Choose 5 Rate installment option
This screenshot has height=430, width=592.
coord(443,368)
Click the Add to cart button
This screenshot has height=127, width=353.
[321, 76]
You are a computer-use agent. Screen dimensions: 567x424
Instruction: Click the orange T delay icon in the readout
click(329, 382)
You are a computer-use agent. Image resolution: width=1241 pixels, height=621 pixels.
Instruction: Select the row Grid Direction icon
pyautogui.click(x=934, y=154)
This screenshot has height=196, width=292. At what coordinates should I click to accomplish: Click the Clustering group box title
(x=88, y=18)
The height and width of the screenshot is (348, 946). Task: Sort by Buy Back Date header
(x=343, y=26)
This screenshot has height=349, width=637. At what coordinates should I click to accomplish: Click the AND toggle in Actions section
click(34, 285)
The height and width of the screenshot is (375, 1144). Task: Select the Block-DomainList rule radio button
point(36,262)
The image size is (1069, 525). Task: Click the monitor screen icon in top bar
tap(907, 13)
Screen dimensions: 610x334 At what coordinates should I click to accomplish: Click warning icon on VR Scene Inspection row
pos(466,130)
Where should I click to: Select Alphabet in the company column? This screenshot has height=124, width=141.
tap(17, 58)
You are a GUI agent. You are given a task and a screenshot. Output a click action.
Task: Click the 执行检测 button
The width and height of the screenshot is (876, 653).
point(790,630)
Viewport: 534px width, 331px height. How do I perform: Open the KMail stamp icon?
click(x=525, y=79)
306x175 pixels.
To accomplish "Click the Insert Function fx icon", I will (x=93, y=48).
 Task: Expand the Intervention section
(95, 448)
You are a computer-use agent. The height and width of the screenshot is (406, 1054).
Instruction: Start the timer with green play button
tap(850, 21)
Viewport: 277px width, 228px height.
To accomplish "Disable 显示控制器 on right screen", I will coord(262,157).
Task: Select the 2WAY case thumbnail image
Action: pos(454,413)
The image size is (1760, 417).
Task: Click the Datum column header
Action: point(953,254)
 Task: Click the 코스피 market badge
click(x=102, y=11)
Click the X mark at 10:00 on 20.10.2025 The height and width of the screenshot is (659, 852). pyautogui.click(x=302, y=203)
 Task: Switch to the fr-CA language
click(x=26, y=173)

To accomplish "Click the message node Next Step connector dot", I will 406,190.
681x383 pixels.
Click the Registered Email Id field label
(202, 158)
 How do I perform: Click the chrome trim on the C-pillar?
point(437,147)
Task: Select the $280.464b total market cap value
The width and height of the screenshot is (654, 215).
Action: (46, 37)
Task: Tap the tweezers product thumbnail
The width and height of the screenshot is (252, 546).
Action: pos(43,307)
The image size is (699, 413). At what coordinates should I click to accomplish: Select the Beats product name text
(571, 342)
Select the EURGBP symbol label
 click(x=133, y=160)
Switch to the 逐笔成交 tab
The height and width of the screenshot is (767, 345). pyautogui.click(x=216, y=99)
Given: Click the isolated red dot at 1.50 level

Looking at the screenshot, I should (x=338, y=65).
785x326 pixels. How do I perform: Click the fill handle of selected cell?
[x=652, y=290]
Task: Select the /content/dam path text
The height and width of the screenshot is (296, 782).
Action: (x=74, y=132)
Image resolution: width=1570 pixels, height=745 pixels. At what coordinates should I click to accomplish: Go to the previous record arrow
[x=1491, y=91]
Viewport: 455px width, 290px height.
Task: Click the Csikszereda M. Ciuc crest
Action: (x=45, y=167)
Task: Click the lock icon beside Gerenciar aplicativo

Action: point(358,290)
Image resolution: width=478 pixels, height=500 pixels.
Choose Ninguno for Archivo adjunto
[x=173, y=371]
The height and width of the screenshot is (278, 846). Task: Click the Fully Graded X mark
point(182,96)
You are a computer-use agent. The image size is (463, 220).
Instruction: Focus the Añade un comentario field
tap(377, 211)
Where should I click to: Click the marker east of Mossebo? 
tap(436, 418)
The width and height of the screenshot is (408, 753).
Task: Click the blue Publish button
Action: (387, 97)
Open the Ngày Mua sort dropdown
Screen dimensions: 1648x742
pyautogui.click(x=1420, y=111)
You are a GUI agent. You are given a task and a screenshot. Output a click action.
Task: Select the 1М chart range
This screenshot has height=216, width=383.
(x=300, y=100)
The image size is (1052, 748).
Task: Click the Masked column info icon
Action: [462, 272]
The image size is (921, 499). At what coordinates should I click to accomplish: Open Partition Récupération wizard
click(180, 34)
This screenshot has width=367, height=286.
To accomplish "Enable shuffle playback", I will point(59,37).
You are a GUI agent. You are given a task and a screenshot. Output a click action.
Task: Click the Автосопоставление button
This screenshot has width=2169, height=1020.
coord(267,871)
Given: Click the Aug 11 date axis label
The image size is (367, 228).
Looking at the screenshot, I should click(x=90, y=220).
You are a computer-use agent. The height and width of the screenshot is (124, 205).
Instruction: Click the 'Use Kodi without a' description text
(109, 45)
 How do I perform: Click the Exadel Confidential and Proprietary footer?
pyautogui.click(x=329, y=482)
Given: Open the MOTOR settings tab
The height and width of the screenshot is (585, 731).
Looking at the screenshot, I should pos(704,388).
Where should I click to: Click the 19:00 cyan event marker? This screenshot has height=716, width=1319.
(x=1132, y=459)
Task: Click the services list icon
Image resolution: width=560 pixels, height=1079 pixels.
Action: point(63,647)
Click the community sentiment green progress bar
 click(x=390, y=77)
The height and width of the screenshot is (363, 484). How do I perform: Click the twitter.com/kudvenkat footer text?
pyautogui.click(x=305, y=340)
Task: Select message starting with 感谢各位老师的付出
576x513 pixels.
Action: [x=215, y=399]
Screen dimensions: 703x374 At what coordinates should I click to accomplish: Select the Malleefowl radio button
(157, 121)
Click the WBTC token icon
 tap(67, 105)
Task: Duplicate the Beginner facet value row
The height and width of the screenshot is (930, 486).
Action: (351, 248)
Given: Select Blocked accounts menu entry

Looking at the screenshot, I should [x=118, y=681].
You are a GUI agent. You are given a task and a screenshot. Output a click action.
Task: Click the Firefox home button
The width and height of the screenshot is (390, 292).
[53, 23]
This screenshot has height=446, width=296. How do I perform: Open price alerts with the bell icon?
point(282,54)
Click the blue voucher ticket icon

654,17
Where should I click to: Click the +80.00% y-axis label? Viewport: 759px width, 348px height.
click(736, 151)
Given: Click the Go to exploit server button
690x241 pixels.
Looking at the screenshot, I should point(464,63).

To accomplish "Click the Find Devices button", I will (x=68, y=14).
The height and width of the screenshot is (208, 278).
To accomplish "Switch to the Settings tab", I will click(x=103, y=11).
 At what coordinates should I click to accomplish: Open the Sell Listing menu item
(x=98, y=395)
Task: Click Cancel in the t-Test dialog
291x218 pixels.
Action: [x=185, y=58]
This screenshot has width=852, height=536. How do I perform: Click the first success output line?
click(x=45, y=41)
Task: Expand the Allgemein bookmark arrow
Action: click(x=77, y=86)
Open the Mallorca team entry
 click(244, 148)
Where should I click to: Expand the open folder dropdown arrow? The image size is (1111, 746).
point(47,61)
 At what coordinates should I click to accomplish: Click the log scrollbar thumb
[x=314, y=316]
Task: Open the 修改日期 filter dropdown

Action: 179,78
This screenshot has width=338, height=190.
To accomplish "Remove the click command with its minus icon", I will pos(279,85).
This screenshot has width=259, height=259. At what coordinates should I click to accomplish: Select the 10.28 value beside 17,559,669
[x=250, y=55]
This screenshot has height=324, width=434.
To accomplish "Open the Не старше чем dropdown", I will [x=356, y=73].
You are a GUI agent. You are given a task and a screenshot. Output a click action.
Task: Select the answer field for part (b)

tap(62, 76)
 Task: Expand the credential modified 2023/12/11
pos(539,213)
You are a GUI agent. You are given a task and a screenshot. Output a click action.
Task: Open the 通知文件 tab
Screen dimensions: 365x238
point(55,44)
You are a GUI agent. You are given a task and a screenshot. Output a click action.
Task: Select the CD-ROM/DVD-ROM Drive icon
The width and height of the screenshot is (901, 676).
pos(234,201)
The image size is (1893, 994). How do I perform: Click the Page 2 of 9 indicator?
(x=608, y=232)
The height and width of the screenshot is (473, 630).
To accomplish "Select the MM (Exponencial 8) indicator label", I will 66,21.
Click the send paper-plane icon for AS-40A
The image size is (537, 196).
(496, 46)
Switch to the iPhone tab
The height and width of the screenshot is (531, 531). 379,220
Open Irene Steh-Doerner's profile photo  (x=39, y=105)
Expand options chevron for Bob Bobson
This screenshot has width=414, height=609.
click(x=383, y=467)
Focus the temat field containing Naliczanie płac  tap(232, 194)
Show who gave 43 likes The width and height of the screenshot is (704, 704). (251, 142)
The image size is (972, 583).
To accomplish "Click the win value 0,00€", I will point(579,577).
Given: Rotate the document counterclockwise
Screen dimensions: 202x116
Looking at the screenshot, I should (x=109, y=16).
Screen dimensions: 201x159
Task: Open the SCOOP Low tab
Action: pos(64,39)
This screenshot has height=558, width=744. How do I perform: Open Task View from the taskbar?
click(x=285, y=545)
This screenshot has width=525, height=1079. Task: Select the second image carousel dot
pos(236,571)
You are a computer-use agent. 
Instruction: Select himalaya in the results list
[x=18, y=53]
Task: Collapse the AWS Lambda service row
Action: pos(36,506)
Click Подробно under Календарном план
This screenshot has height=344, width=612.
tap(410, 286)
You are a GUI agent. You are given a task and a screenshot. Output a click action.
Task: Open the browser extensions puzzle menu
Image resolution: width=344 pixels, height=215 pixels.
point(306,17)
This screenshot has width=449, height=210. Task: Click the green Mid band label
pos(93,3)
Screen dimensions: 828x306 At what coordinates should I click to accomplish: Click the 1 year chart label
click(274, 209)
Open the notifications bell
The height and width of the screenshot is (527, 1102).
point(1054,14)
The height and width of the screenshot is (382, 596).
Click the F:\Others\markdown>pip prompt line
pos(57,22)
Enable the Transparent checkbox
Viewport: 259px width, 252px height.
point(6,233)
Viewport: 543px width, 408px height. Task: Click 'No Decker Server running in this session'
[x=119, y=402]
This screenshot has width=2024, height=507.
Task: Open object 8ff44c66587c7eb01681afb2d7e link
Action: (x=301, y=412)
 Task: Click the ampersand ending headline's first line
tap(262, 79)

******

(ABOUT THIS EXERCISE): In the listing above, the lines from the one containing "690x241 pixels." through the one containing "This screenshot has width=338, height=190." must be set down exactly, with no other lines.

(RESPONSE):
690x241 pixels.
Looking at the screenshot, I should point(464,63).

To accomplish "Click the Find Devices button", I will (x=68, y=14).
The height and width of the screenshot is (208, 278).
To accomplish "Switch to the Settings tab", I will click(x=103, y=11).
 At what coordinates should I click to accomplish: Open the Sell Listing menu item
(x=98, y=395)
Task: Click Cancel in the t-Test dialog
291x218 pixels.
Action: [x=185, y=58]
This screenshot has width=852, height=536. How do I perform: Click the first success output line?
click(x=45, y=41)
Task: Expand the Allgemein bookmark arrow
Action: click(x=77, y=86)
Open the Mallorca team entry
 click(244, 148)
Where should I click to: Expand the open folder dropdown arrow? The image size is (1111, 746).
point(47,61)
 At what coordinates should I click to accomplish: Click the log scrollbar thumb
[x=314, y=316]
Task: Open the 修改日期 filter dropdown

Action: 179,78
This screenshot has width=338, height=190.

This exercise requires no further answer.